On her book Peace on Our Terms: The Global Battle for Women's Rights After the First World War

Cover Interview of March 10, 2020

In a nutshell

Peace on Our Terms recounts the dramatic story of female activism around the world during a single, remarkable year in history, 1919, when the bloodshed of World War I finally gave way to the long-anticipated but still tenuous peace. Nineteen-nineteen witnessed the collapse of four major continental European and Middle Eastern empires, the first sustained challenge to European colonialism in Asia and Africa, and the emergence of the first standing world government. The year opened ripe with promise, as global statesmen gathered in Paris vowing to bring peace, democracy, and justice to a war-torn world.

Among the many millions listening attentively to the peacemakers’ promises were female suffragists, trade unionists, anti-imperialists, and civil rights activists. Though encouraged by statesmen’s lofty rhetoric, these women were not naïve. They knew that diplomacy was a man’s world. To have a voice in the shaping of the new world order, women were going to have to demand to be heard. Across Europe, North America, the Middle East, and Asia, these women rolled up their sleeves, packed their bags, and crossed oceans and continents, determined to hold global statesmen to their word.

Peace on Our Terms traces the history of these women’s historic actions. It invites readers to enter raucous meeting halls in Paris, Zurich, and Washington, D.C. and to join audacious women marching through the streets of Cairo and Beijing to demand a more just and equitable world.

The women who congregated, spoke, and marched in 1919 brought differing visions of women’s rights and responsibilities to the global stage, but their agendas were all shaped by the monumental expectations for democratic reform, economic justice, and global restructuring generated during the Paris Peace Conference. These pioneering activists shared a common belief that the construction of a just and stable world depended on the inclusion of women in all levels of political decision-making.

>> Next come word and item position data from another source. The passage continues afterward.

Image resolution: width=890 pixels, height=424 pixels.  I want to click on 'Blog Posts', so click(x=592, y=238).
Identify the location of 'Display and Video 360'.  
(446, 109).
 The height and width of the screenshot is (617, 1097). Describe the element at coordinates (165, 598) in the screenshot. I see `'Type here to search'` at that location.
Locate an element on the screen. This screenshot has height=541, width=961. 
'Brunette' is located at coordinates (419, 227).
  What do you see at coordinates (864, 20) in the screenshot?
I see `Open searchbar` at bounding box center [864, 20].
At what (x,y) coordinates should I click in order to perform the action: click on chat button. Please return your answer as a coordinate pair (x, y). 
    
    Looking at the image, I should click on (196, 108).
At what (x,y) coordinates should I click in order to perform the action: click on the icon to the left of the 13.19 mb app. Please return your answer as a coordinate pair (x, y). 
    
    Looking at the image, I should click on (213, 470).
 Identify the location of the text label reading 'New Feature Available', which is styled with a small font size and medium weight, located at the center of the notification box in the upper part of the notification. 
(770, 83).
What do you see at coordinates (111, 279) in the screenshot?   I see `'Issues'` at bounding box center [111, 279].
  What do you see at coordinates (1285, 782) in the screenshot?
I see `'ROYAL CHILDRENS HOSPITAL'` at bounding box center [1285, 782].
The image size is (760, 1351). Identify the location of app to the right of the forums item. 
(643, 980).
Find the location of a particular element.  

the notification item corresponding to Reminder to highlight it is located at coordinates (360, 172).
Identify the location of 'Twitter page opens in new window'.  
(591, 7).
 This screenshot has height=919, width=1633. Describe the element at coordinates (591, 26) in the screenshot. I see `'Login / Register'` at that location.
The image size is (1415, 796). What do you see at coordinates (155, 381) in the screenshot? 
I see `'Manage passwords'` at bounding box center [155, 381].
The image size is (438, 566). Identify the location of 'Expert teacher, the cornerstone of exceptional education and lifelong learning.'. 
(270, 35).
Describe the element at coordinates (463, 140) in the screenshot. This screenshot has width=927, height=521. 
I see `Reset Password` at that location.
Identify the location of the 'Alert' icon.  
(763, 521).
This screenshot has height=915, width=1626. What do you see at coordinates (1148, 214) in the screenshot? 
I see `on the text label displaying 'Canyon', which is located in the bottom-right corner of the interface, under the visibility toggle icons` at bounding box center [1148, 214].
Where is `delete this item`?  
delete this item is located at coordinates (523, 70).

Some of these women—like American reformer and future Nobel peace laureate Jane Addams—were already famous in activist circles. Others—like Egyptian nationalist and feminist Huda Shaawari—would gain notoriety in the months that followed. Throughout 1919, they and thousands of like-minded women worldwide cracked open the male-dominated world of diplomacy and policymaking and transformed women’s rights into the global rallying cry that continues to reverberate around the world today.